My father and I had a stormy relationship, but we also shared some fellow feeling, some attitude that made us rather similar to each other. It gave us some peace in the midst of the angry whirl. Music moved both of us, for instance, and it was the same kind of openly emotional music. He loved opera, and I do, too. But he also reacted to popular music. When I played the Beatles tune, “There Are Places I Remember,” the last September before I went off to my final year in college, we both were moved to tears. We embraced and cried together, knowing that our separation was likely to be permanent. Only a few months later, he had a second amputation. And then, when I was home on spring break, a fatal heart attack in front of me. That Beatles song moment was the last pure one I had with my father. I cannot hear that song without crying, and my beloved husband, if he hears the song, always comes to hold me.
My father died 40 years ago this month. I still shed tears for him on occasions like this, when I remember him vividly. When you lose a loved one, the pain and loss never go away, although they dim.
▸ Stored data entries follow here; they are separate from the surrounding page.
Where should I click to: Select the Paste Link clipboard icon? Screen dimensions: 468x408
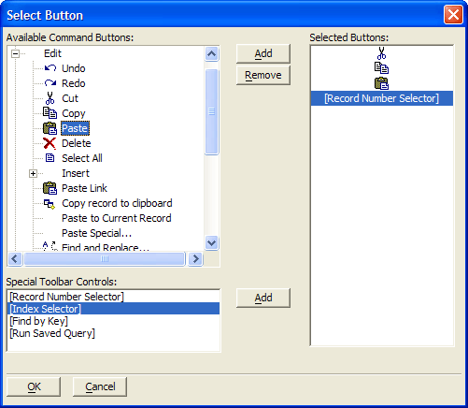(x=50, y=188)
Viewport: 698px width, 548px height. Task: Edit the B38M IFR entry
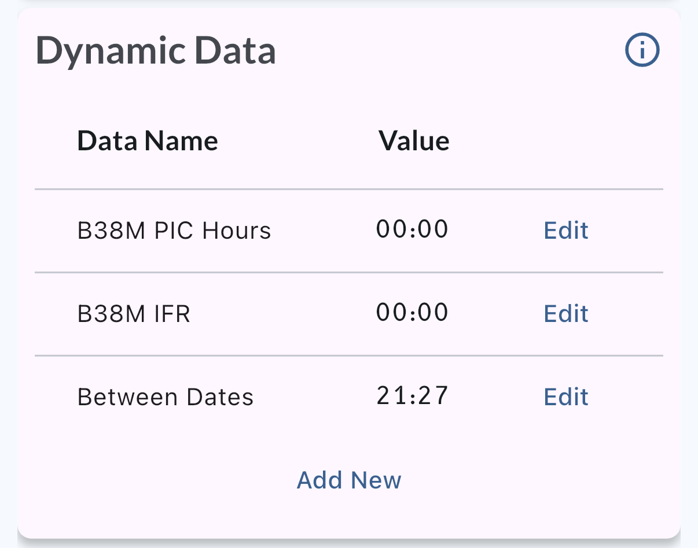(x=565, y=313)
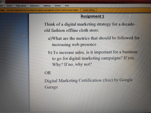Click the Digital Marketing Certification line
Screen dimensions: 151x113
point(88,84)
What go away are the arguments that led to me stomping upstairs and my father coming to the foot of them—each of us knowing that with his wooden leg, he could not climb them—and urging me to come back, because he had made my favorite mashed potatoes.
And there it is, love in all its curious parts: intellectual, affectionate, silly and toxic, too. As I go through old family papers, I find it hard to part with even a page that has my father’s handwriting on it. Forty years later.
Prince Mikhail Sergeievich Argutinski-Dolgoruky Iskanderbeg-Khojaminasoff Vartanoff 1900–1970
Interesting coincidence… the only time my dad and I bonded over a comic book was when I had a letter published in FF #64. Despite the fact that he thought comics were a waste of time and money, he bought a second issue off the stands for me.
I’m jealous. All I know of my father is what he chose to show. I know he loved elephants, but, what what they meant to him, or why, he took to his grave. Some people have death masks. My memories of my father are a life mask.
Irene, I didn’t realize that your dad worked at AMS, or did I? My sister and her husband spent their careers there. Good people. I thought I had the oldest dad at Whitman. . . he was born in 1903. Yours was born in 1900. . . you win!! My dad also worked for the US government and never brought a pen or pencil home, or even accepted gifts that were sent from various companies at Christmas-time, for fear it would create a climate of favoritism. He would give away the goodies to the secretaries and clerks. I was not pleased. . . but I understood! I love this piece about your father, and I still cry when I think of mine also. They don’t seem to make honorable men like that any more. What a treasure! Even better than a title.